Consider this. What if, in a stroke of absolute objectivity and fairness, ALL legal representation were decided by a blind draw? You and I could suddenly afford Johnny fucking Cochrane, while the Tyco execs get stuck with the new guy, Stu Pidasse. Our capitalist culture would never allow for it, but think about how quickly the field would level. Why should money dictate how well we are represented before the law? The justice system is supposed to promote fairness – but how fair is it that the quality of your case depends largely upon who you can AFFORD to argue it for you? Our free market system works great if you’re buying a can of Chunky soup or a new pair of Levi’s – but do people who have a lot of money really deserve better legal representation? Don’t answer that, Father Warbucks.

This is perhaps what I detest most about our legal system: Its vast subjectivity has made lawyers more important than the laws. Everything is so open to interpretation, you can argue pretty much anything you want. A creative lawyer with a talent for spin can almost always find ways to bend the meaning of a law to their liking. There’s always an angle. A chink in the armor. An Achilles’ heel. Here’s how.

Laws are documented in writing. Writing requires the use of language, and is therefore subject to the limitations of language. Now language has many components to it. Believe it or not, I actually took a course on language in college and was surprised how complex an animal it is. (Yes, I went to college - it was a long 7 years) Fortunately, a little something called grammar allows us to study its various components. There’s syntax, for example, which is the construction of words into coherent thoughts. This is more or less about getting words put together in the right order. Then there’s Lexis, which is about choosing the RIGHT words. The larger your lexicon, or vocabulary, the better you’ll be able to select the right words in forming meaningful sentences, written and spoken. And then there’s Semantics, which is the study of meaning. It’s this last one that wreaks havoc on the law.

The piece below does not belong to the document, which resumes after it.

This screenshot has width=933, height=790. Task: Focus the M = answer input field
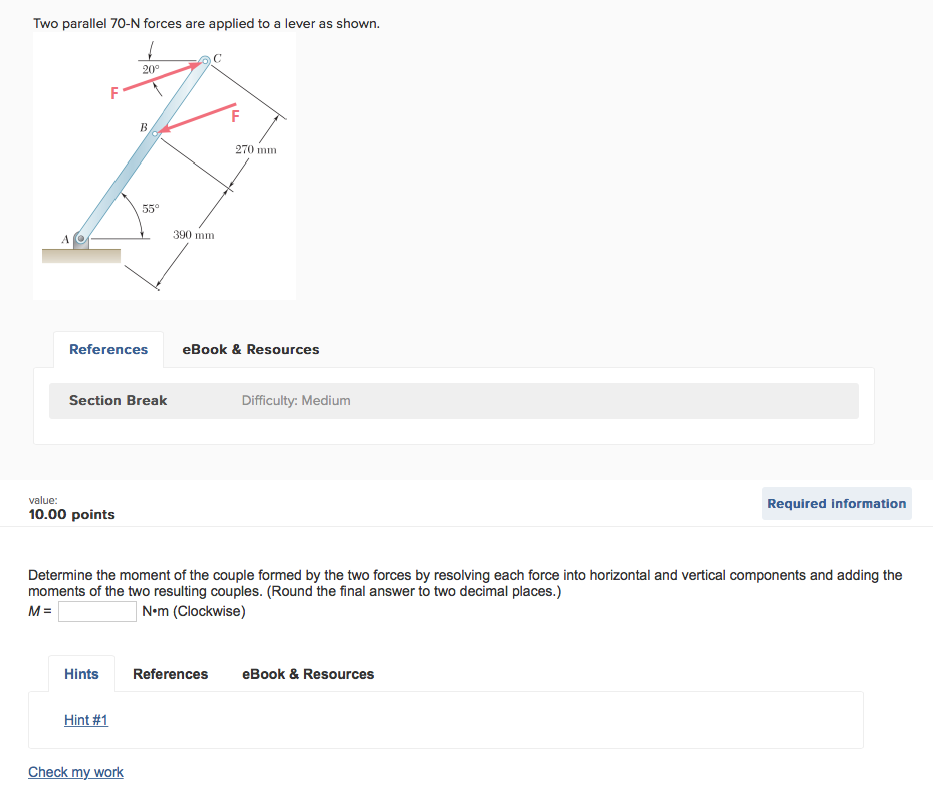[97, 611]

There was a time when lawyers would take cases based on whether a case had legal merit. But more and more, lawyers are taking cases based on whether the case has money in it. They can afford to do this because, more and more, law is becoming about semantics. In other words, you can deconstruct a law word by word and argue its interpretation. Perhaps the most famous example of Semantic Dissection was when President Clinton was questioned about his relationship with Monica Lewinsky and he made the famous declaration that his answer would depend on what the intended meaning of the word “is” was.

Are the laws so poorly written that we need to parse their precise intention in this way? Actually, they are. Which brings us right back to the beginning. I think laws should be simple, so regular people can understand them. If lawyers are able to semantically reconstruct the meaning of a law in making their case, then the law clearly isn’t clear enough.

AYNtK Legal rule #2: K.I.S.S. A written law may not exceed 10 words.

Let’s keep it simple. Okay, 10 words may be a little unrealistic. But the point here is to write (and rewrite!) laws in the simplest terms, so they can easily recited by third graders. All of the riders and exceptions and additions create confusion and enable more semantic reconstruction. We’ve managed to dumb down everything else in society to serve the “lowest common denominator,” why can’t we do that with our legalese?

That’s a rhetorical question I think I’ll answer anyway: because a simple, efficient, easy-to-understand legal system would put a lot of smart people out of work.